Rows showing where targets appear
--- begin ---
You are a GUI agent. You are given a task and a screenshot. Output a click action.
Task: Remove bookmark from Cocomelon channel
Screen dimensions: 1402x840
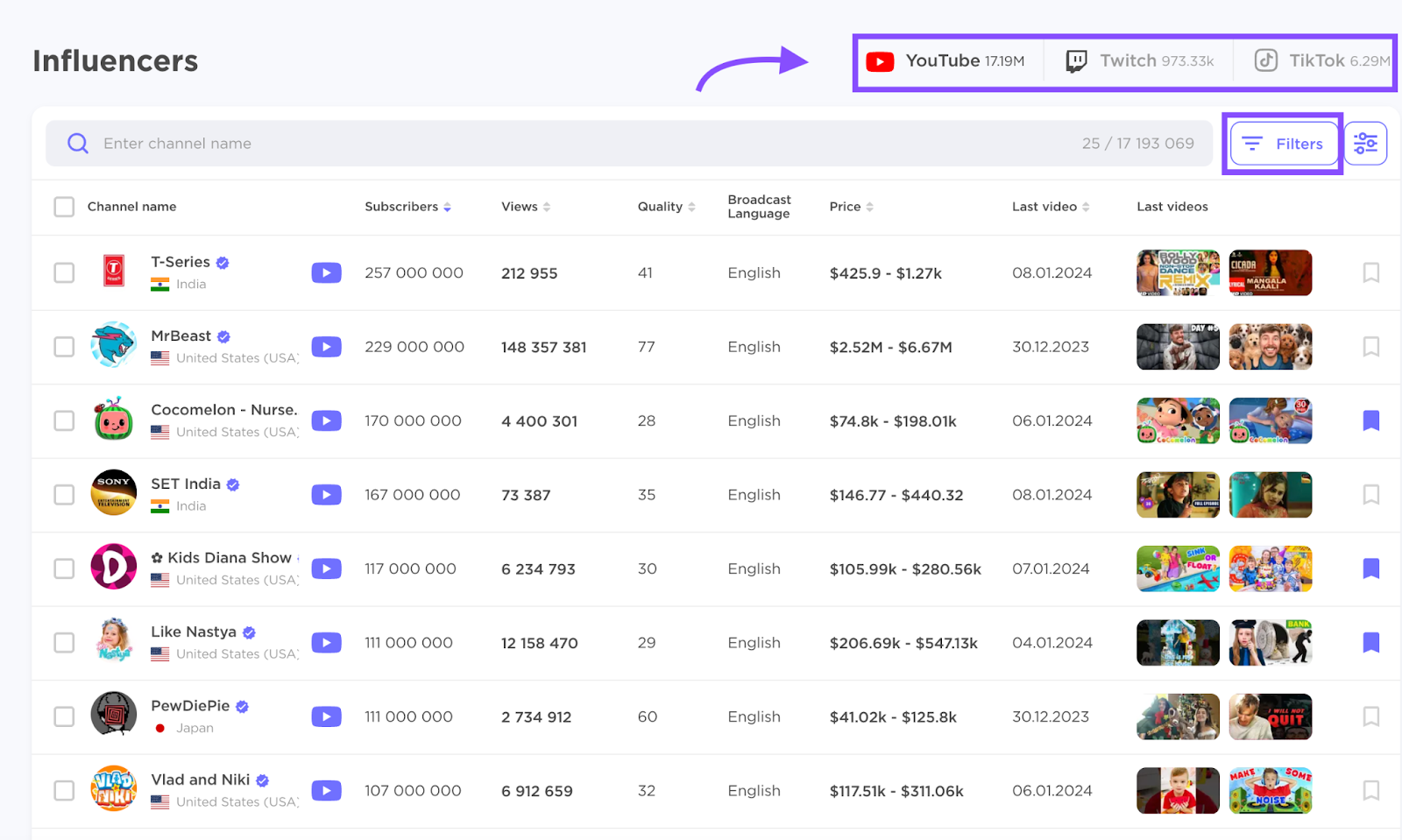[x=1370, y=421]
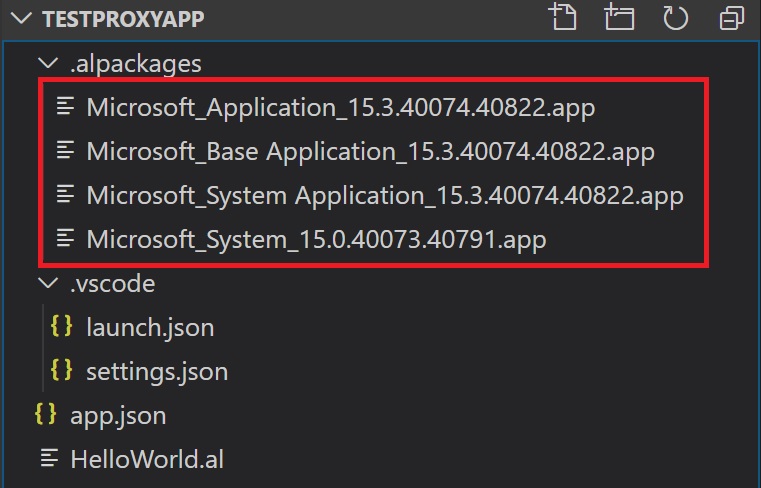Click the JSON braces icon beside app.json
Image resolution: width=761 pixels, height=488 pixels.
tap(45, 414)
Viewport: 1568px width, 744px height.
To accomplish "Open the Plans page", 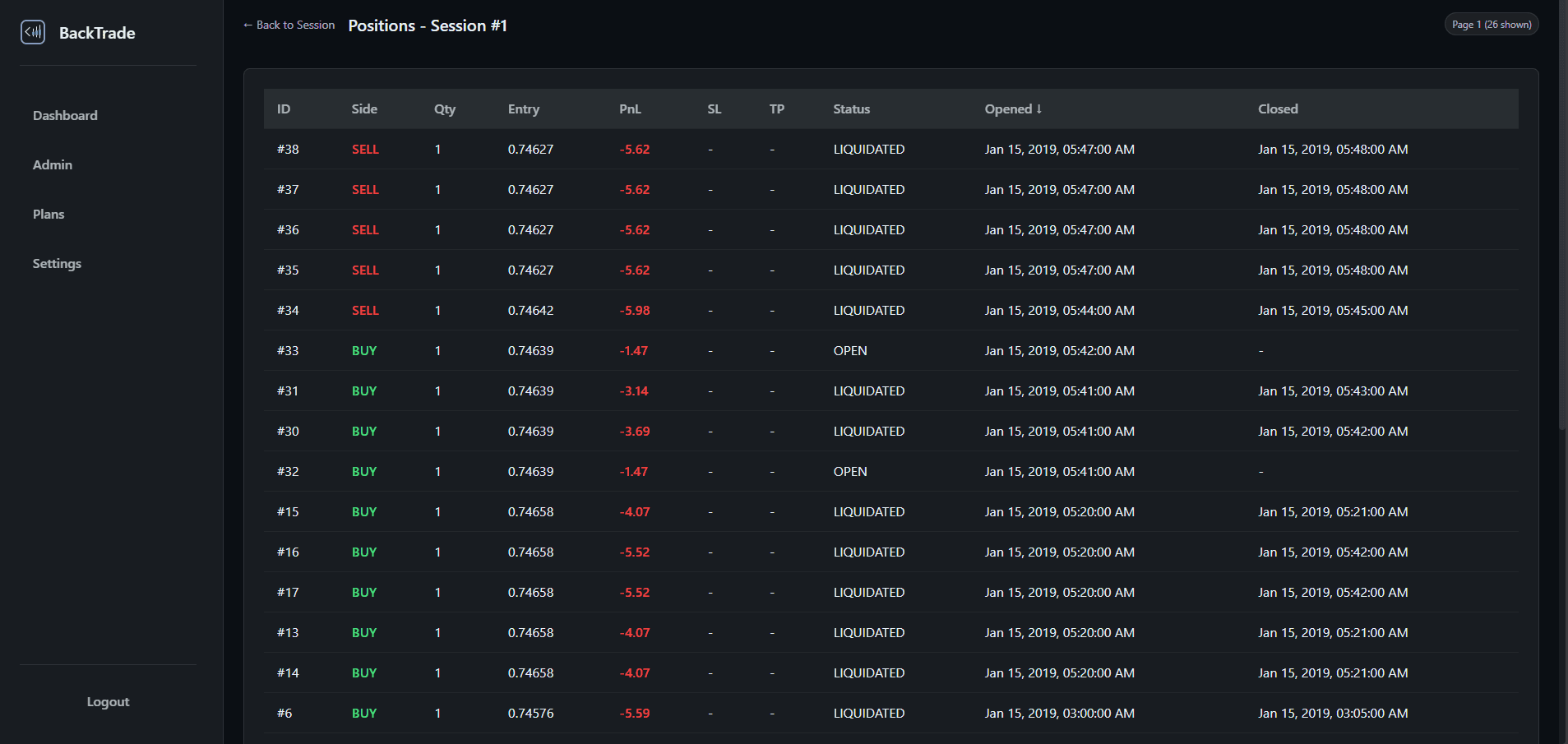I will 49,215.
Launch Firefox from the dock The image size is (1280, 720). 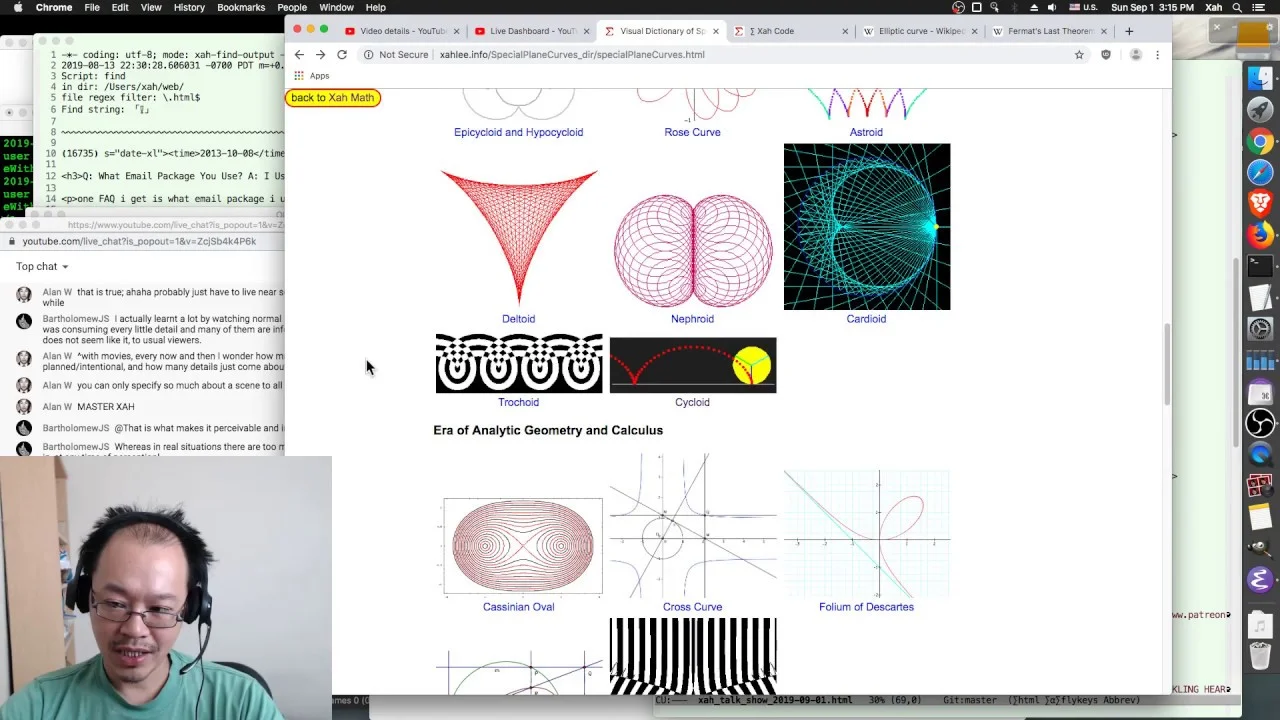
--- end ---
--- begin ---
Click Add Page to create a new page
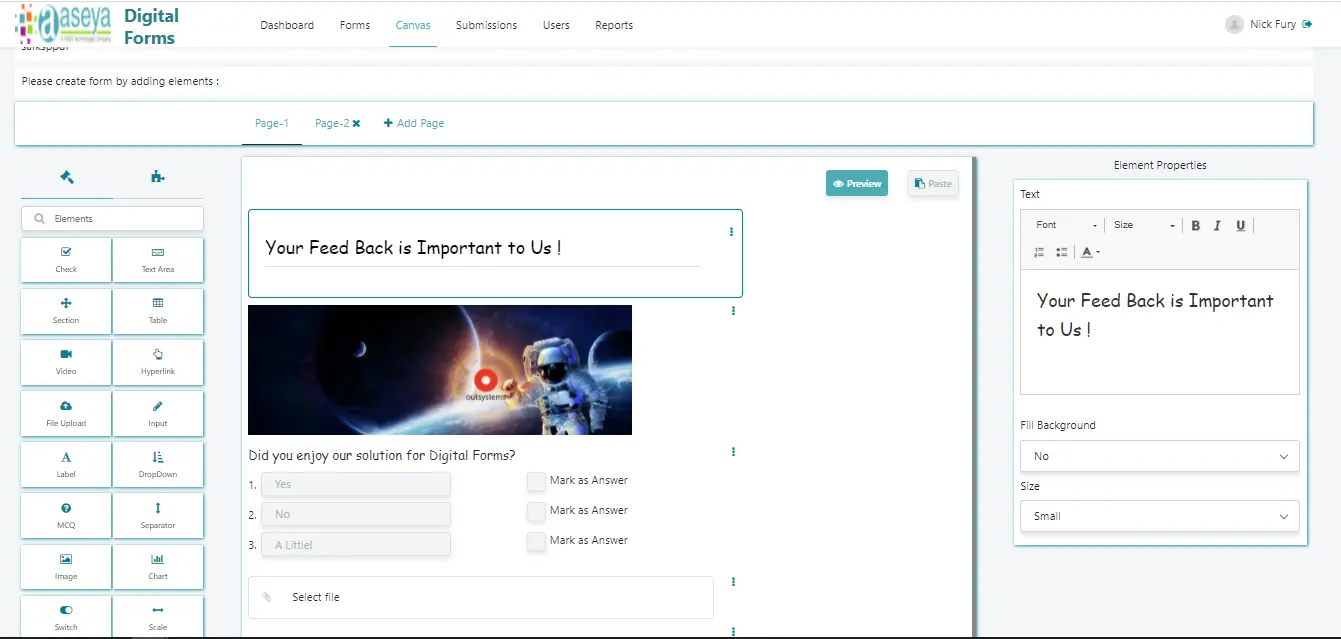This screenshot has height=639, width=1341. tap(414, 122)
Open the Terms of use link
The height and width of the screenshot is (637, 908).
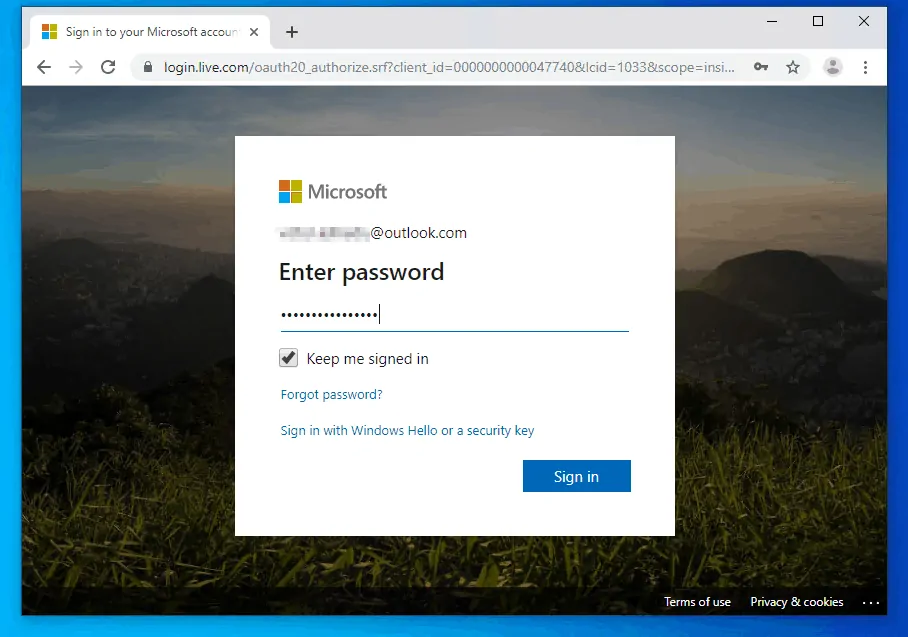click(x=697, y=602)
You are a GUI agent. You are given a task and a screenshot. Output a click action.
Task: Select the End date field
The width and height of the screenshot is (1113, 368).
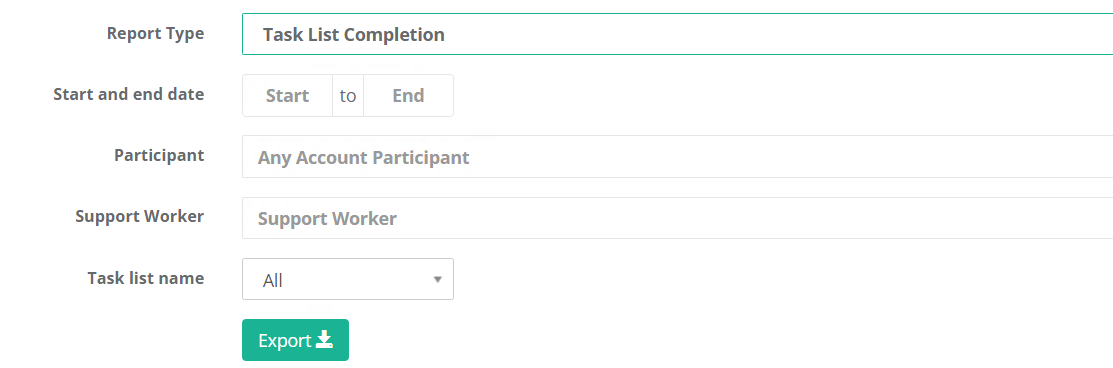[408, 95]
--- end ---
◆ Problem to work on: Please copy out the entries starting at the line containing "Click Add Page to create a new page" and ending at the line containing "click(x=697, y=602)", replacing "Terms of use" with "Privacy policy" and keeping everything else the same. Leave the pictures out.

◆ Worked solution:
Click Add Page to create a new page
This screenshot has height=639, width=1341. tap(414, 122)
Open the Privacy policy link
The height and width of the screenshot is (637, 908).
click(x=697, y=602)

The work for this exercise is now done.